Of the three subtypes, peripancreatic necrosis has the best prognosis. However, all of the subtypes of necrotizing pancreatitis are associated with poorer outcomes than interstitial edematous pancreatitis.

Fluid collections

Local complications in acute pancreatitis
Figure 2.
Fluid collections in acute pancreatitis are classified on the basis of the time course, location, and fluid or solid components (Figure 2). In the first 4 weeks, interstitial edematous pancreatitis is associated with acute pancreatic fluid collections, and necrotizing pancreatitis is associated with acute necrotic collections.

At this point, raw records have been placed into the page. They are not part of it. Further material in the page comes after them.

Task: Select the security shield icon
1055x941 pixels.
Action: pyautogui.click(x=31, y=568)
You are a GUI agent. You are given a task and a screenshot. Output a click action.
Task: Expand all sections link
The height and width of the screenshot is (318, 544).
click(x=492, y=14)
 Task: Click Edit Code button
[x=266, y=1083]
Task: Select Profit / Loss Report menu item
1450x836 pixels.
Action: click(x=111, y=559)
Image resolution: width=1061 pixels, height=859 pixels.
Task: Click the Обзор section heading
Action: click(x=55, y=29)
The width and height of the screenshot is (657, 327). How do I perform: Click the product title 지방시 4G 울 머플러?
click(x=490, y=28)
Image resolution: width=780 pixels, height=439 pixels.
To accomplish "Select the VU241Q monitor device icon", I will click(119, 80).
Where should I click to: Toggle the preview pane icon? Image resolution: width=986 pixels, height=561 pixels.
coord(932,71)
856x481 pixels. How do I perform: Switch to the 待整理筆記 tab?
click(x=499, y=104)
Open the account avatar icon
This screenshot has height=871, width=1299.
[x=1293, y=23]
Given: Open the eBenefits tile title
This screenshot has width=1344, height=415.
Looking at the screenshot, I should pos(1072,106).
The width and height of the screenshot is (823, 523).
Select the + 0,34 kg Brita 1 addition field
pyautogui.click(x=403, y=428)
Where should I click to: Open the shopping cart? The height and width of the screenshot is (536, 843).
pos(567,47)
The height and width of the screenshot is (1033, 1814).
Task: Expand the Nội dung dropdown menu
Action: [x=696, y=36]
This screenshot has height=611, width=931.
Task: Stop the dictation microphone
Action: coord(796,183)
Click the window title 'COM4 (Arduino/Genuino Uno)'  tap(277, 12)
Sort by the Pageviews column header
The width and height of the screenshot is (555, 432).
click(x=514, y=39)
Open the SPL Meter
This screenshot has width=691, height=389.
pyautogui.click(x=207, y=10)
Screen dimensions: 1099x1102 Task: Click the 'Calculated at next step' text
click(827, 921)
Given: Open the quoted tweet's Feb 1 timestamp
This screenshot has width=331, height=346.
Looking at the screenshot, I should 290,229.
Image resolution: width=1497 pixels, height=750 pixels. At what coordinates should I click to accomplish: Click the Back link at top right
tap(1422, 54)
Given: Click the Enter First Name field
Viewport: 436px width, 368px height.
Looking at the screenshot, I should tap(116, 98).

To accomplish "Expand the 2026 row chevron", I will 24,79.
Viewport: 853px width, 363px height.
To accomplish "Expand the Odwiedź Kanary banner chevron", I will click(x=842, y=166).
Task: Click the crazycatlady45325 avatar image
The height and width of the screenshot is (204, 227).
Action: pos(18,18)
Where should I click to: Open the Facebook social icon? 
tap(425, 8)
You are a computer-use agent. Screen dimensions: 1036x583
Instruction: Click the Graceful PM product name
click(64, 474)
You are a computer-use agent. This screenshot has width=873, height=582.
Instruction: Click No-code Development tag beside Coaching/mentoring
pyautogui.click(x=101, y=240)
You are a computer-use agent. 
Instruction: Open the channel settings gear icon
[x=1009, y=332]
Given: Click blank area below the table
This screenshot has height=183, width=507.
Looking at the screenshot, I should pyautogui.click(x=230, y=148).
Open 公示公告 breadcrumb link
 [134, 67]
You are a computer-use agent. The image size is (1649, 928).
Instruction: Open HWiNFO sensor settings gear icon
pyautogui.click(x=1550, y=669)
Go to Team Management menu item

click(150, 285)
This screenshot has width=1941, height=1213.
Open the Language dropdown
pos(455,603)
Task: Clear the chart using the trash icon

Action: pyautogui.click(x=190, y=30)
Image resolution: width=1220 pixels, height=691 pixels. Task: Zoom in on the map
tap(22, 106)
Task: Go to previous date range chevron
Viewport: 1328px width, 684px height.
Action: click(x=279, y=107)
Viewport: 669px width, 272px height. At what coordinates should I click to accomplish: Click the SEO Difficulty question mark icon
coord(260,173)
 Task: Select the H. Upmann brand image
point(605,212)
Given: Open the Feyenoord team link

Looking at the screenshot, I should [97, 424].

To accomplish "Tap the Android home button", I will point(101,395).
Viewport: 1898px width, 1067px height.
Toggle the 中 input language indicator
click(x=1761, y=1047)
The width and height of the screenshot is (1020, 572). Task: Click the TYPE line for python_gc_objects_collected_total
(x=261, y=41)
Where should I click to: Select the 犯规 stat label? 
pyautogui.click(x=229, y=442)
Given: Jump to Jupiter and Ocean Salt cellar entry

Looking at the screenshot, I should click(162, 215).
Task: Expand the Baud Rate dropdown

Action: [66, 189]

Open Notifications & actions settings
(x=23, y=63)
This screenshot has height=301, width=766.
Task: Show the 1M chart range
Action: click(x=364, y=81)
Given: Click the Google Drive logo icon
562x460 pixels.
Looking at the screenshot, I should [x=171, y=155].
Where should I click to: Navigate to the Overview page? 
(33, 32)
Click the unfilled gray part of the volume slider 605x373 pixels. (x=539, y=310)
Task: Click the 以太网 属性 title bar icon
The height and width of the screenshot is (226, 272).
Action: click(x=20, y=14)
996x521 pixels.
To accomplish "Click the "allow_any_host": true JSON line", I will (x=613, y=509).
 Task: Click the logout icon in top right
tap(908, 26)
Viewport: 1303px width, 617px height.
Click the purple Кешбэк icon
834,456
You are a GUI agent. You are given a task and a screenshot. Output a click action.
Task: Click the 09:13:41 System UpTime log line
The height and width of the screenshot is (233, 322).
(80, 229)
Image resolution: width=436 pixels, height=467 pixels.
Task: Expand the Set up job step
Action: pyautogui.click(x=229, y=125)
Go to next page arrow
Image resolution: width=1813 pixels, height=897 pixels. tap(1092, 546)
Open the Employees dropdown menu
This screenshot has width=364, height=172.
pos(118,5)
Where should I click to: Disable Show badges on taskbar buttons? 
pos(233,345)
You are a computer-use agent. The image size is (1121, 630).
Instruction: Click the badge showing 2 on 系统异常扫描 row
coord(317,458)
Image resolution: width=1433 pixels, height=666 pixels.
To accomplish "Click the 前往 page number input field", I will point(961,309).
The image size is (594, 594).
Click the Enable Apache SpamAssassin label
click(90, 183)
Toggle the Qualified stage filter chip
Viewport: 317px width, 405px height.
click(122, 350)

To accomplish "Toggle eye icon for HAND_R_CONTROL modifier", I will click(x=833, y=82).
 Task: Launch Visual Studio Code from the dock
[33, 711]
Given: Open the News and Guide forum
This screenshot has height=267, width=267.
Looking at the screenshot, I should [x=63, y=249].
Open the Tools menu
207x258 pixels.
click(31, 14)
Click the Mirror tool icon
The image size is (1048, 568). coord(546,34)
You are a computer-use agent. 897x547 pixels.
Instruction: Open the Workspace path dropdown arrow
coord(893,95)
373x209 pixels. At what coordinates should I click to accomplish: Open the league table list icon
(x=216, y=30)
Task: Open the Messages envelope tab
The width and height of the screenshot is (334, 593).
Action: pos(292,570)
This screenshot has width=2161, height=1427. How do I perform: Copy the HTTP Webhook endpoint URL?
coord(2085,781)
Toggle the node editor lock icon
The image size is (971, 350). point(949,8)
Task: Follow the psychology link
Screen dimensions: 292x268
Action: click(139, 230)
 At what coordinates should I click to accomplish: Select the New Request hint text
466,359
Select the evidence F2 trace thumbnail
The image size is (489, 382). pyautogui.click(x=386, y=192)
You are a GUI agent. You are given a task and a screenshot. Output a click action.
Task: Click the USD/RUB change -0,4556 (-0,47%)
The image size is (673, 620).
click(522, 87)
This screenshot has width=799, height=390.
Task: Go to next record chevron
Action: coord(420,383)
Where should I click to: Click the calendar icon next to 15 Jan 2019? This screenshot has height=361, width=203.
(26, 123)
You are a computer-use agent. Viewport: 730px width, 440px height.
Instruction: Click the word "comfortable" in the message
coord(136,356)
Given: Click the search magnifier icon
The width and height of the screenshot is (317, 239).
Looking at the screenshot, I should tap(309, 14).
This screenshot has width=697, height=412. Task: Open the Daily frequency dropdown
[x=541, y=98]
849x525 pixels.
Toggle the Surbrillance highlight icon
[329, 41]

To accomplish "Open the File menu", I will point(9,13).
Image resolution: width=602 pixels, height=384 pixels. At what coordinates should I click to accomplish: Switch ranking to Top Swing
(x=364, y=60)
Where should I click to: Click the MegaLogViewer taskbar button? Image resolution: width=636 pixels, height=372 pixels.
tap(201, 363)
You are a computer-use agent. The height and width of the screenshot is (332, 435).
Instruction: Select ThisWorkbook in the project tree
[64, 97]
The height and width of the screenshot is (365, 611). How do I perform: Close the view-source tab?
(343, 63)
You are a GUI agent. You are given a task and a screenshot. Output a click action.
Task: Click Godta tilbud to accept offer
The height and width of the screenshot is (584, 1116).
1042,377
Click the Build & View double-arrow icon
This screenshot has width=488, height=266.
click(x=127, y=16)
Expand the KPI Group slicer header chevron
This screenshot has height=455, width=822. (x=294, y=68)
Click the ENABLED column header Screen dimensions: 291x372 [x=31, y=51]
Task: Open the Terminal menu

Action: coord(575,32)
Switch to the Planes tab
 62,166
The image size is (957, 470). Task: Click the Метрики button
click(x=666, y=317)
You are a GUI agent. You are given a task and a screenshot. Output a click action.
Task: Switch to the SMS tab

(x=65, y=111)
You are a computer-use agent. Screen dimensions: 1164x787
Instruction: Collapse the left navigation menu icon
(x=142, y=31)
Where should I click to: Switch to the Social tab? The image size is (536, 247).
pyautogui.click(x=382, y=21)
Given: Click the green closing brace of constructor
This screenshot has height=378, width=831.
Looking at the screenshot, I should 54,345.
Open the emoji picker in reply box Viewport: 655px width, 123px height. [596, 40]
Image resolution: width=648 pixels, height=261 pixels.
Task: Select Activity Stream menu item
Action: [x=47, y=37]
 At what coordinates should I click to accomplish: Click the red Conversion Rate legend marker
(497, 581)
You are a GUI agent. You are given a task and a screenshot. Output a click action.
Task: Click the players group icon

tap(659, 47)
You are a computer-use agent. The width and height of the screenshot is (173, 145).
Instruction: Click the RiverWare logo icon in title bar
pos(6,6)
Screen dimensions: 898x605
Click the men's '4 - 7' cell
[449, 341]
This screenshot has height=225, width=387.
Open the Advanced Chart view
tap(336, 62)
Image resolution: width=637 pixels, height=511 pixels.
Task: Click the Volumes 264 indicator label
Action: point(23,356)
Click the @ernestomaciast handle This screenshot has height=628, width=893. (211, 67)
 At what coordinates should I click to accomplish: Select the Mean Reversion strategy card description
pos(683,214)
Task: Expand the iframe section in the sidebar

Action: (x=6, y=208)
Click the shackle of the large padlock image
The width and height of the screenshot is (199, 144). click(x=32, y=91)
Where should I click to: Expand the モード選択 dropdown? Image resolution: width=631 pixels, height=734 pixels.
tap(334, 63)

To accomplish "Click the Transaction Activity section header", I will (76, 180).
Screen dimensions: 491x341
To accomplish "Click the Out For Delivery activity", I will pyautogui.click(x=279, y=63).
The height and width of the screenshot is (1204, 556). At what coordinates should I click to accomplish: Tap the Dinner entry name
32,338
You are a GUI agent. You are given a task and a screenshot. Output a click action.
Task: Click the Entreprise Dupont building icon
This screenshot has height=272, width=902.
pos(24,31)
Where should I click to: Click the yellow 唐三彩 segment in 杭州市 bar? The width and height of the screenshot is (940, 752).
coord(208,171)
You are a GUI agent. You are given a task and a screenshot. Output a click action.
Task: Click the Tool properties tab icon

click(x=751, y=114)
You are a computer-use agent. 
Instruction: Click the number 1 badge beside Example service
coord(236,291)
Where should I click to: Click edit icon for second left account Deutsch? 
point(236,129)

Acute pancreatic fluid collections contain exclusively nonsolid components without an inflammatory wall and are typically found in the peripancreatic fat. These collections often resolve without intervention as the patient recovers. If they persist beyond 4 weeks and develop a nonepithelialized, fibrous wall, they become pseudocysts. Intervention is generally not recommended for pseudocysts unless they are symptomatic.

Infected walled-off necrosis.
Figure 3. Infected walled-off necrosis. Unenhanced computed tomography through the head and body of the pancreas (A) and pelvis (B) 4 months after the onset of symptoms shows walled-off necrosis with gas (arrows).
Acute necrotic collections contain both solid and liquid components and can progress to walled-off pancreatic necrosis (Figure 3). Both early and late collections may be sterile or infected.